- _Short problem_
Update the lines from the one that contains "Identify the location of 'Privacy" through the one that contains "at that location.", changing "screenshot" to "image" and leaving everything else unchanged. Reproduce only those lines.

━━ Material

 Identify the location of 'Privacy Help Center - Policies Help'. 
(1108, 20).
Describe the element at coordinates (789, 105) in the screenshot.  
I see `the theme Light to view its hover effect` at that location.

━━━━
━━ Material

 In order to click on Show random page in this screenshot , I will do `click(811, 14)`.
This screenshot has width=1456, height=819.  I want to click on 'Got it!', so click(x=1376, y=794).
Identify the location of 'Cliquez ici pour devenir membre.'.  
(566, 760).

━━━━
━━ Material

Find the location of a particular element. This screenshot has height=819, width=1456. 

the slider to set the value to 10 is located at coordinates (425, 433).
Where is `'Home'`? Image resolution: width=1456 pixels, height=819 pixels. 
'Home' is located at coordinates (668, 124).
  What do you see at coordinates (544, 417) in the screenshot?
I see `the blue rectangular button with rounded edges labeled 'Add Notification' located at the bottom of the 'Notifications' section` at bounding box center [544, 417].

━━━━

- _Response below_
 Identify the location of 'Privacy Help Center - Policies Help'. 
(1108, 20).
Describe the element at coordinates (789, 105) in the image.  
I see `the theme Light to view its hover effect` at that location.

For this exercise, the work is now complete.